Stored items:

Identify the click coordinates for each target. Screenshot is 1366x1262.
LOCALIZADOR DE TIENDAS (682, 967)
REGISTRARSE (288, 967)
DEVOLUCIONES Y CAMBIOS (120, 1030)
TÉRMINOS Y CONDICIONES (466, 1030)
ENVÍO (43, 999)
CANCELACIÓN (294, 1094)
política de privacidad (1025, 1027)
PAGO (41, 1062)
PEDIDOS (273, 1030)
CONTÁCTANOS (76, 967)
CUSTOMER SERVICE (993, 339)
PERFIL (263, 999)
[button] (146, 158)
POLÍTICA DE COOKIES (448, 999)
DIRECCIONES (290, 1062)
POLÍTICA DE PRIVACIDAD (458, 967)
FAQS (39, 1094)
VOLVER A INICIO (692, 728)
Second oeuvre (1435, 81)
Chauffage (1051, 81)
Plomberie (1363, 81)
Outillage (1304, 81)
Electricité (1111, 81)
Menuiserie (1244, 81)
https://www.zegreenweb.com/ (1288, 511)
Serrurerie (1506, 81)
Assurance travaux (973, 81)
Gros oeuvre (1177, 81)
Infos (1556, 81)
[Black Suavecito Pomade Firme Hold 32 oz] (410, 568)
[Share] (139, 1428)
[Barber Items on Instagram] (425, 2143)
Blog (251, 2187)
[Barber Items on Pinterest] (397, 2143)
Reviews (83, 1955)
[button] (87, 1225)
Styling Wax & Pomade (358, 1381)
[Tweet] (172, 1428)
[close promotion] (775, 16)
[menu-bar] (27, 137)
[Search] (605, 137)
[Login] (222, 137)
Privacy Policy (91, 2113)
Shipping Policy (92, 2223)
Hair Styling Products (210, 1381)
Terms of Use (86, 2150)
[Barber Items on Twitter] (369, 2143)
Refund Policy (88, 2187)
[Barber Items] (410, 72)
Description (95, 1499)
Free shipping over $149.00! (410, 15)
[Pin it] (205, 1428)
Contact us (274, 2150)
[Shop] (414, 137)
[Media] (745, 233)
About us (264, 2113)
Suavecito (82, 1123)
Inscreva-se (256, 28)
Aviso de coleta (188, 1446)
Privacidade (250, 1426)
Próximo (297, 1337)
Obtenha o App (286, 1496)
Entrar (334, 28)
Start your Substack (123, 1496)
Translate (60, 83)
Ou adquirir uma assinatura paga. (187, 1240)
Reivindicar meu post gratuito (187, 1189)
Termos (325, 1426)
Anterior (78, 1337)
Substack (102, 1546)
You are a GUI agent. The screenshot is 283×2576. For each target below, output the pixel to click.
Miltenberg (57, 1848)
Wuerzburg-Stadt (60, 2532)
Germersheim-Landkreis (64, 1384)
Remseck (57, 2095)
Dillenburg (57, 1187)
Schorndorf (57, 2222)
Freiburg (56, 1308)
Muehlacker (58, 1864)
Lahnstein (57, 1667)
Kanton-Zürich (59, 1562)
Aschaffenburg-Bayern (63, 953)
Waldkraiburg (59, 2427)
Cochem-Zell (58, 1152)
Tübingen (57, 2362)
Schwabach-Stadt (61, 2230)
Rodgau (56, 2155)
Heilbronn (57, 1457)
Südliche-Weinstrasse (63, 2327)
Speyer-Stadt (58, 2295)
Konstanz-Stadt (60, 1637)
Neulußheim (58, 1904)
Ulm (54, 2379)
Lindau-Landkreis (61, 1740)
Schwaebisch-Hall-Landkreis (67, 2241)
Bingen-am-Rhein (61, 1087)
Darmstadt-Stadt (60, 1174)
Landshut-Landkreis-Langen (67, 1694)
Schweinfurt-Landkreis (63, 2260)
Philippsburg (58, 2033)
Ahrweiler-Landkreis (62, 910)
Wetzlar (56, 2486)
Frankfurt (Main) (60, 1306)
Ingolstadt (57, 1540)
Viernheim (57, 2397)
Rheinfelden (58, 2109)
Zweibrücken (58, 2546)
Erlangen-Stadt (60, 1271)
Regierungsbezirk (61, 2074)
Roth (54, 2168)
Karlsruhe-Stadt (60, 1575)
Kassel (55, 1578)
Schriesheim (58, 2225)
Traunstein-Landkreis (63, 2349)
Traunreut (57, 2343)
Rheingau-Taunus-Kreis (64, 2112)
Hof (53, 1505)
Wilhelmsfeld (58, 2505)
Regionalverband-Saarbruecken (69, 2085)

__What this task involves__: Please restate every record shown above, word for word.

__Solution below__:
Identify the click coordinates for each target. Screenshot is 1366x1262.
LOCALIZADOR DE TIENDAS (682, 967)
REGISTRARSE (288, 967)
DEVOLUCIONES Y CAMBIOS (120, 1030)
TÉRMINOS Y CONDICIONES (466, 1030)
ENVÍO (43, 999)
CANCELACIÓN (294, 1094)
política de privacidad (1025, 1027)
PAGO (41, 1062)
PEDIDOS (273, 1030)
CONTÁCTANOS (76, 967)
CUSTOMER SERVICE (993, 339)
PERFIL (263, 999)
[button] (146, 158)
POLÍTICA DE COOKIES (448, 999)
DIRECCIONES (290, 1062)
POLÍTICA DE PRIVACIDAD (458, 967)
FAQS (39, 1094)
VOLVER A INICIO (692, 728)
Second oeuvre (1435, 81)
Chauffage (1051, 81)
Plomberie (1363, 81)
Outillage (1304, 81)
Electricité (1111, 81)
Menuiserie (1244, 81)
https://www.zegreenweb.com/ (1288, 511)
Serrurerie (1506, 81)
Assurance travaux (973, 81)
Gros oeuvre (1177, 81)
Infos (1556, 81)
[Black Suavecito Pomade Firme Hold 32 oz] (410, 568)
[Share] (139, 1428)
[Barber Items on Instagram] (425, 2143)
Blog (251, 2187)
[Barber Items on Pinterest] (397, 2143)
Reviews (83, 1955)
[button] (87, 1225)
Styling Wax & Pomade (358, 1381)
[Tweet] (172, 1428)
[close promotion] (775, 16)
[menu-bar] (27, 137)
[Search] (605, 137)
[Login] (222, 137)
Privacy Policy (91, 2113)
Shipping Policy (92, 2223)
Hair Styling Products (210, 1381)
Terms of Use (86, 2150)
[Barber Items on Twitter] (369, 2143)
Refund Policy (88, 2187)
[Barber Items] (410, 72)
Description (95, 1499)
Free shipping over $149.00! (410, 15)
[Pin it] (205, 1428)
Contact us (274, 2150)
[Shop] (414, 137)
[Media] (745, 233)
About us (264, 2113)
Suavecito (82, 1123)
Inscreva-se (256, 28)
Aviso de coleta (188, 1446)
Privacidade (250, 1426)
Próximo (297, 1337)
Obtenha o App (286, 1496)
Entrar (334, 28)
Start your Substack (123, 1496)
Translate (60, 83)
Ou adquirir uma assinatura paga. (187, 1240)
Reivindicar meu post gratuito (187, 1189)
Termos (325, 1426)
Anterior (78, 1337)
Substack (102, 1546)
You are a GUI agent. The screenshot is 283×2576. For each target below, output the pixel to click.
Miltenberg (57, 1848)
Wuerzburg-Stadt (60, 2532)
Germersheim-Landkreis (64, 1384)
Remseck (57, 2095)
Dillenburg (57, 1187)
Schorndorf (57, 2222)
Freiburg (56, 1308)
Muehlacker (58, 1864)
Lahnstein (57, 1667)
Kanton-Zürich (59, 1562)
Aschaffenburg-Bayern (63, 953)
Waldkraiburg (59, 2427)
Cochem-Zell (58, 1152)
Tübingen (57, 2362)
Schwabach-Stadt (61, 2230)
Rodgau (56, 2155)
Heilbronn (57, 1457)
Südliche-Weinstrasse (63, 2327)
Speyer-Stadt (58, 2295)
Konstanz-Stadt (60, 1637)
Neulußheim (58, 1904)
Ulm (54, 2379)
Lindau-Landkreis (61, 1740)
Schwaebisch-Hall-Landkreis (67, 2241)
Bingen-am-Rhein (61, 1087)
Darmstadt-Stadt (60, 1174)
Landshut-Landkreis-Langen (67, 1694)
Schweinfurt-Landkreis (63, 2260)
Philippsburg (58, 2033)
Ahrweiler-Landkreis (62, 910)
Wetzlar (56, 2486)
Frankfurt (Main) (60, 1306)
Ingolstadt (57, 1540)
Viernheim (57, 2397)
Rheinfelden (58, 2109)
Zweibrücken (58, 2546)
Erlangen-Stadt (60, 1271)
Regierungsbezirk (61, 2074)
Roth (54, 2168)
Karlsruhe-Stadt (60, 1575)
Kassel (55, 1578)
Schriesheim (58, 2225)
Traunstein-Landkreis (63, 2349)
Traunreut (57, 2343)
Rheingau-Taunus-Kreis (64, 2112)
Hof (53, 1505)
Wilhelmsfeld (58, 2505)
Regionalverband-Saarbruecken (69, 2085)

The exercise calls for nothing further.